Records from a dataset
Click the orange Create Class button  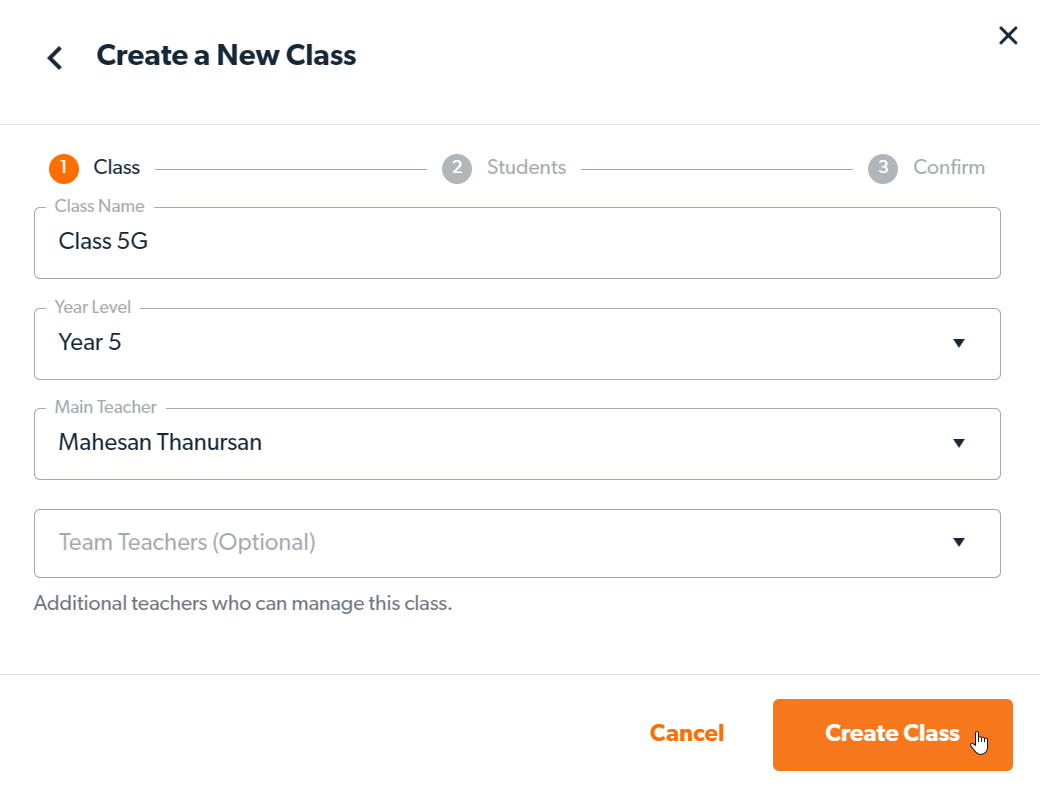(x=892, y=734)
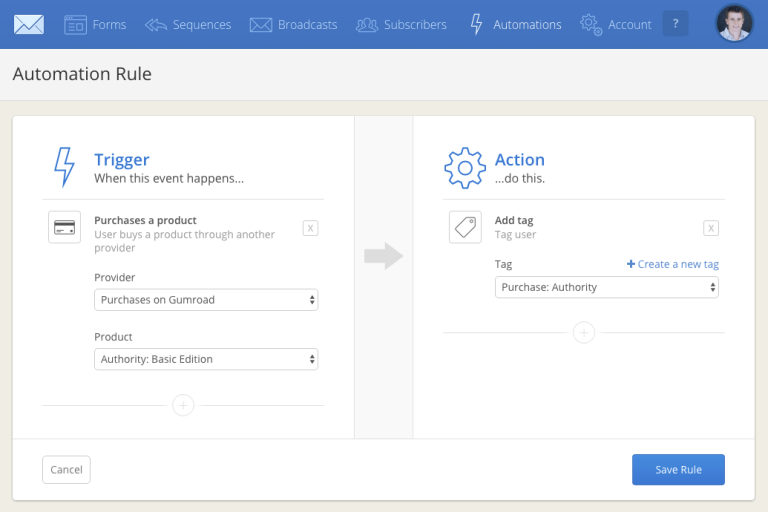Expand the Product dropdown
This screenshot has width=768, height=512.
(x=207, y=359)
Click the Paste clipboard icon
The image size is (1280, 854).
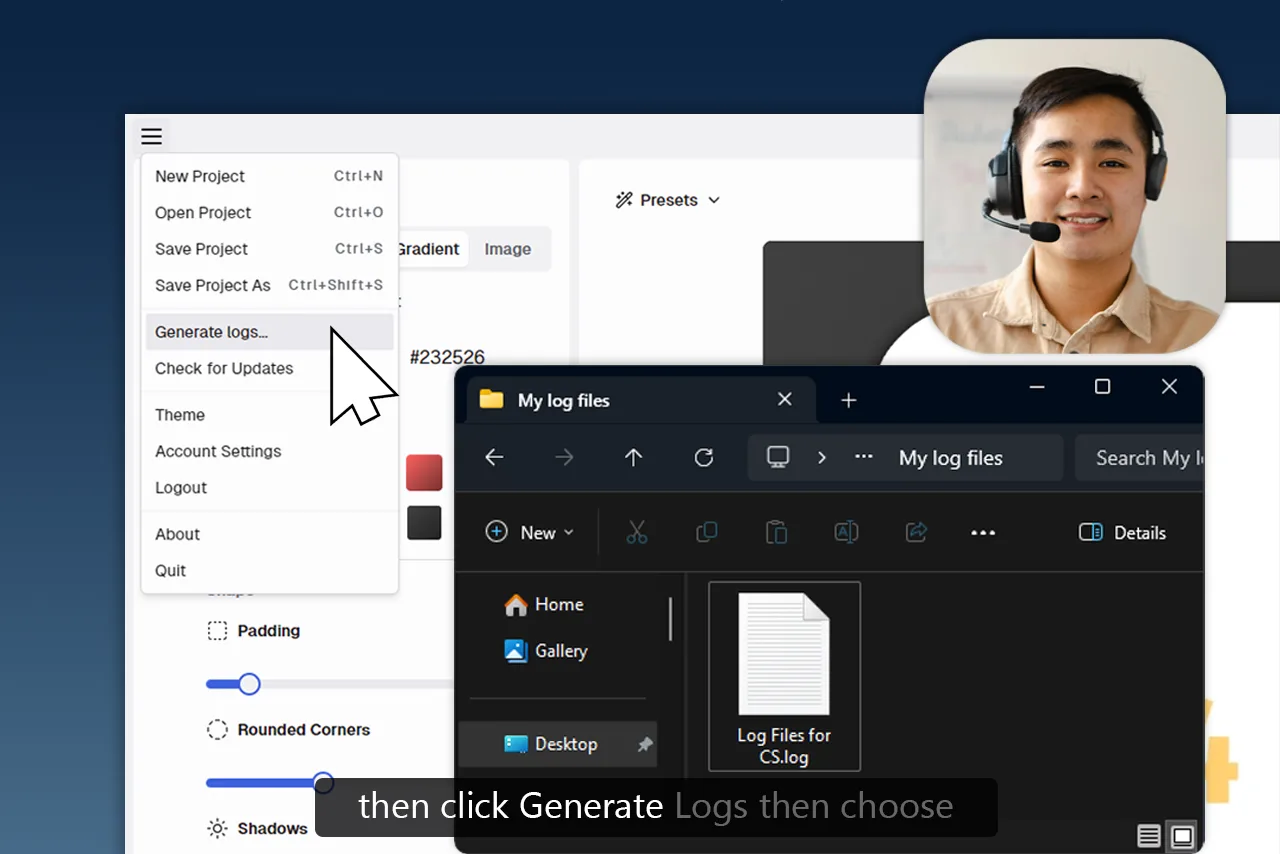pyautogui.click(x=776, y=532)
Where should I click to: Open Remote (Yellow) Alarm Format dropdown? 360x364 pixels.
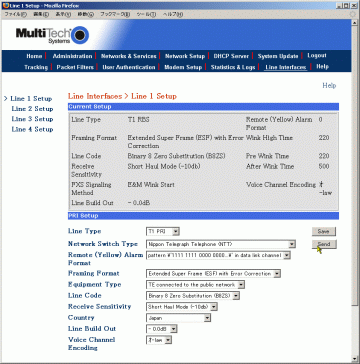click(218, 255)
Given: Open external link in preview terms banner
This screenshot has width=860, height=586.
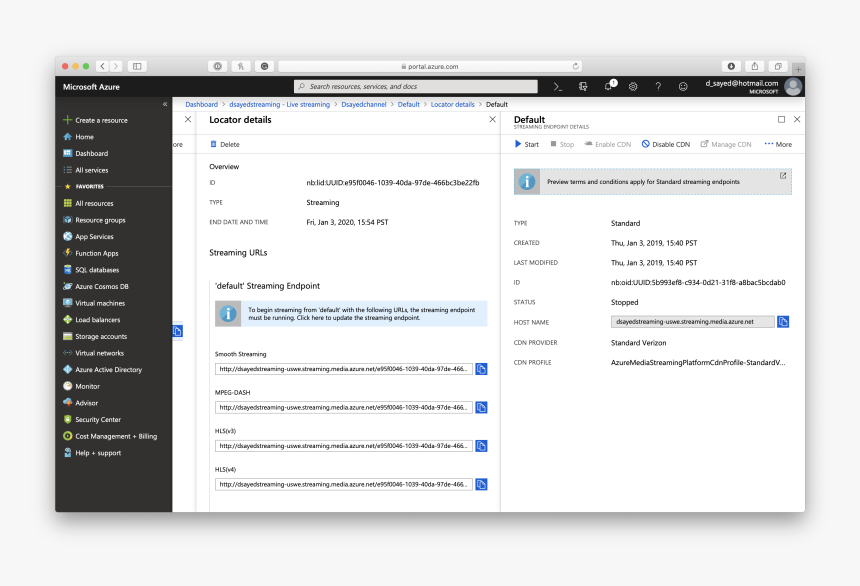Looking at the screenshot, I should click(x=783, y=176).
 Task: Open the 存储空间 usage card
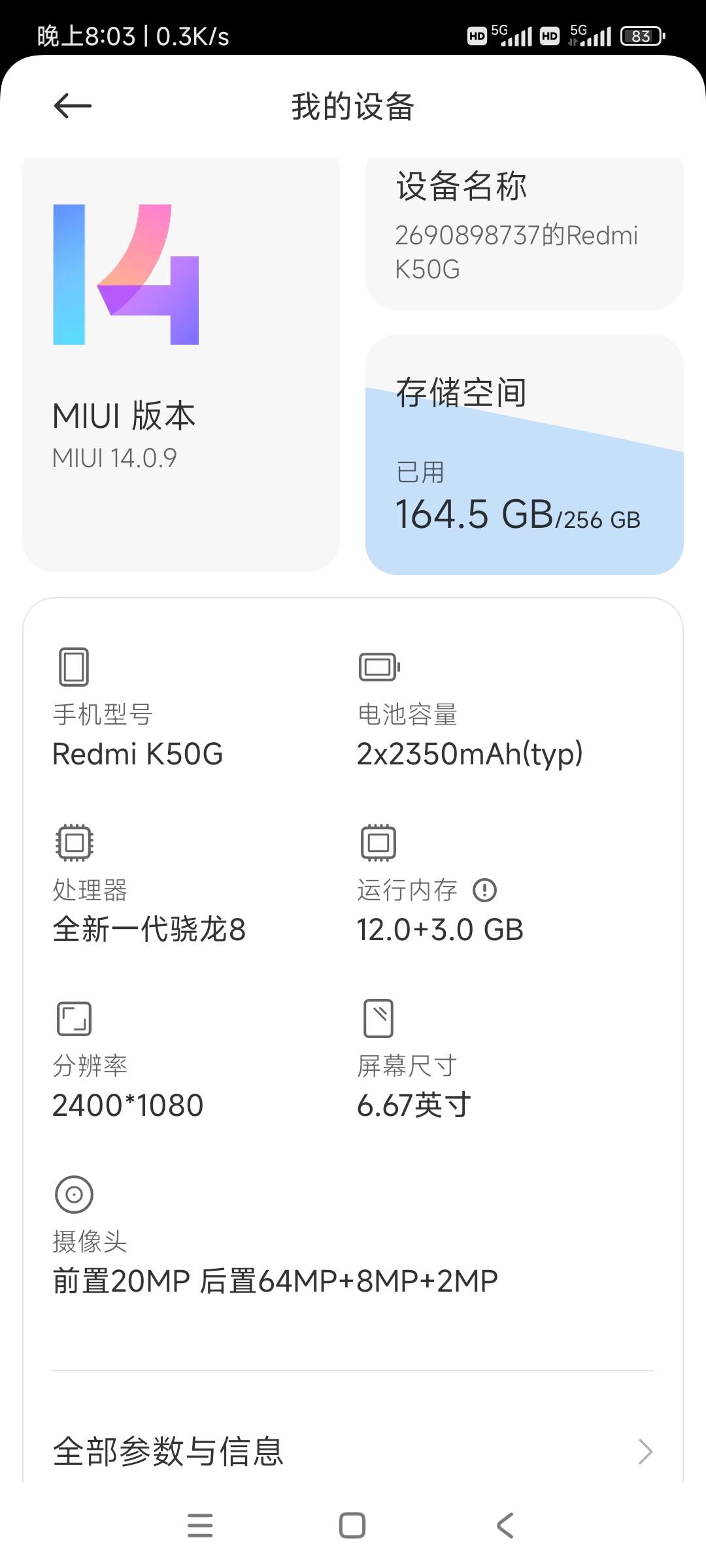click(524, 455)
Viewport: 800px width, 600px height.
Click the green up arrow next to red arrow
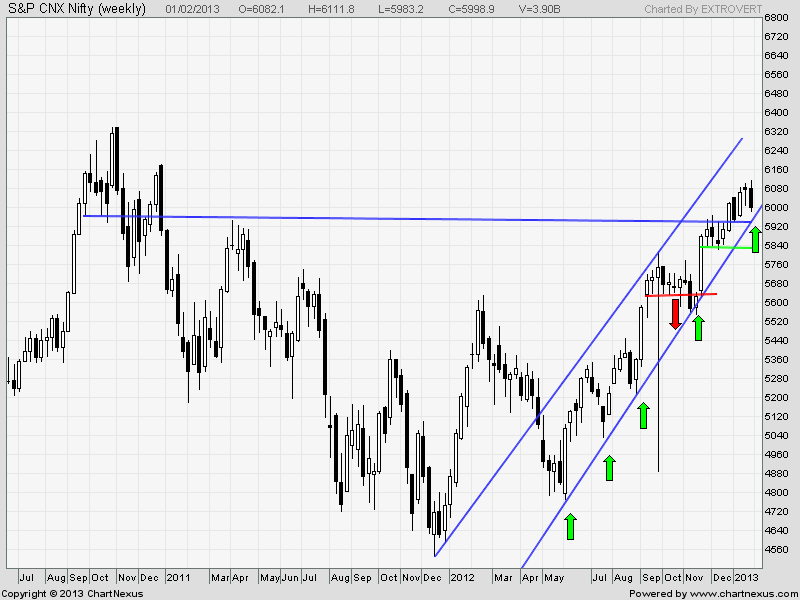tap(698, 327)

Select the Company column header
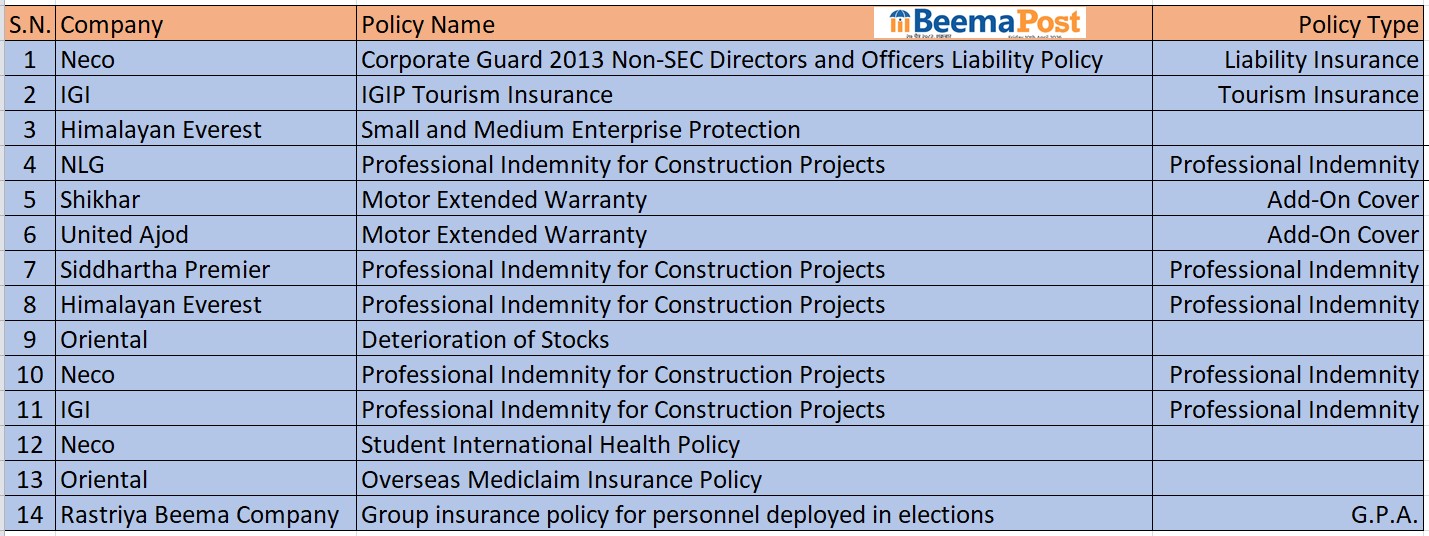112,25
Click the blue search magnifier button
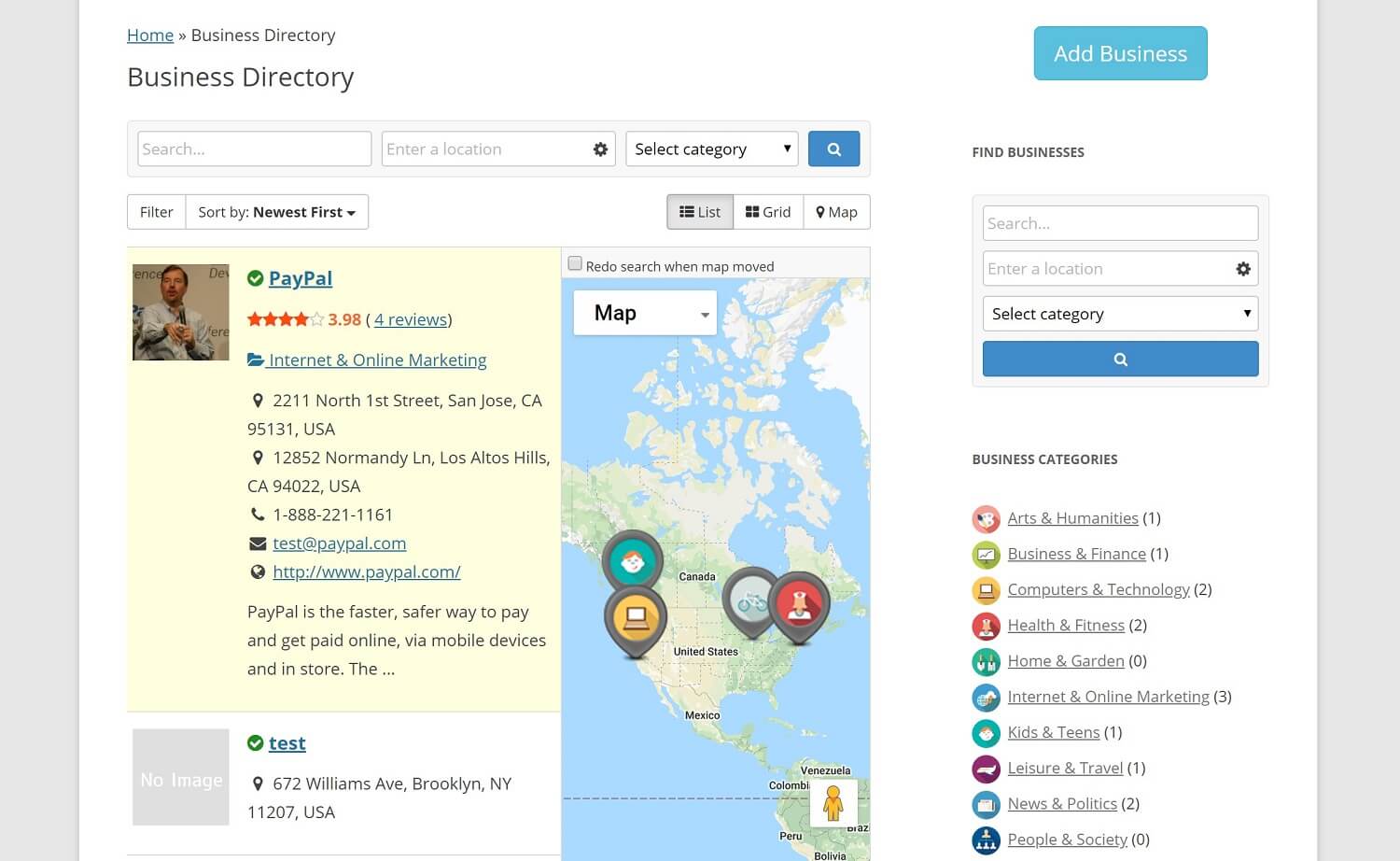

Task to complete →
Print exactly the lines from the one containing "Task: Open the 存储空间 usage card" through the last line of the records, both included, and leave out the pictures.

Solution to this exercise →
 Task: Open the 存储空间 usage card
click(524, 455)
Viewport: 800px width, 600px height.
Click the green up arrow next to red arrow
tap(698, 327)

Select the Company column header
112,25
Click the blue search magnifier button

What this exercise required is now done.